» Reading text:
▼▼▼

This week proved to be an odd one for me as a fan of super-heroes, with Avengers #1 bringing former New Mutant Sunspot into the Earth’s Mightiest fold, making me wonder what a team with the Hulk, Thor and Hyperion needed with a character who was super-strong but not invulnerable.  Soon after, we watched an episode of Power Rangers: RPM wherein Green Ranger Ziggy’s teleportation powers malfunctioned, leaving him hanging by his leg from a nearby ladder but importantly NOT permanently implanted in a wall.  I was reminded of the Silver Age explanation that Barry Allen had an extra power, an aura that kept him from bursting into flame at high speeds and was completely unrelated to his other super-abilities.  These sorts of secondary abilities have become implicitly part of nearly every heroes power-set, from Aquaman’s sea-born might to Cyclops’ enhanced neck muscles (to keep him from breaking his neck with every power-blast.)  Marvel even went to the trouble circa World War Hulk of pointing out that Bruce Banner’s super-mind had allowed the Hulk to rampage mindlessly without ever causing a casualty (despite the fact that there had been multiple stories dealing with those killed by the Hulk, notably during Geoff Johns’ run on Avengers.)

▲▲▲

» Given information:
▼▼▼

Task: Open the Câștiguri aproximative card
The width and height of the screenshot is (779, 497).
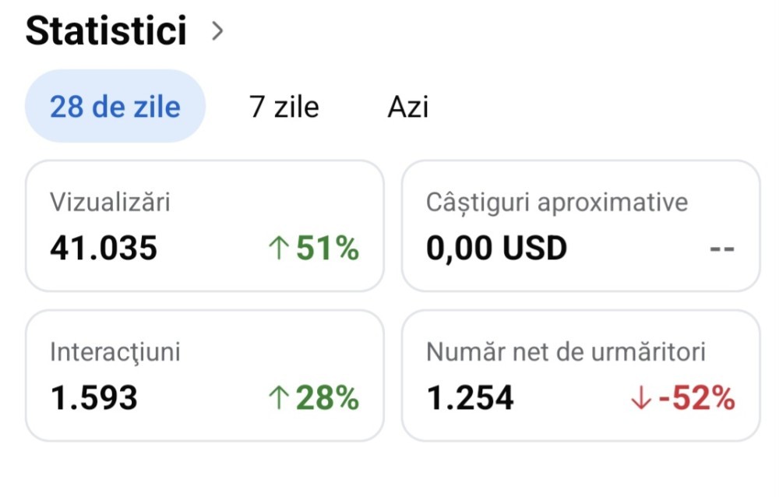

▲▲▲

» To be done:
**a.** Translate this sentence from the superhero commentary into Spanish: "I was reminded of the Silver Age explanation that Barry Allen had an extra power, an aura that kept him from bursting into flame at high speeds and was completely unrelated to his other super-abilities."
**b.** Using the superhero commentary, answer each question briefly:
(i) Which comic issue brought Sunspot into the Avengers?
(ii) In the Power Rangers: RPM episode, whose teleportation powers malfunctioned?
(iii) What do Cyclops' enhanced neck muscles keep him from doing?
**c.** Resume the superhero commentary, picking up right after its final sentence.
The material placed after the superhero commentary comes from a separate, unrelated source.

» Solved tasks:
**a.** Me vino a la mente la explicación de la Edad de Plata según la cual Barry Allen tenía un poder adicional, un aura que le impedía estallar en llamas a altas velocidades y que no guardaba ninguna relación con sus otras superhabilidades.

**b.**
(i) Avengers #1
(ii) Green Ranger Ziggy's
(iii) Breaking his neck with every power-blast

**c.**
The MS-QOTD (pronounced, as always, “misquoted”) reminds you that Marrow escaped certain death from being stabbed by discovering that her mutant power included a second heart, asking:  What’s the most inexplicable power in all of pop culture?

The Author

Matthew Peterson

Matthew Peterson

Once upon a time, there was a young nerd from the Midwest, who loved Matter-Eater Lad and the McKenzie Brothers... If pop culture were a maze, Matthew would be the Minotaur at its center. Were it a mall, he'd be the Food Court. Were it a parking lot, he’d be the distant Cart Corral where the weird kids gather to smoke, but that’s not important right now... Matthew enjoys body surfing (so long as the bodies are fresh), writing in the third person, and dark-eyed women. Amongst his weaponry are such diverse elements as: Fear! Surprise! Ruthless efficiency! An almost fanatical devotion to pop culture!

And a nice red uniform.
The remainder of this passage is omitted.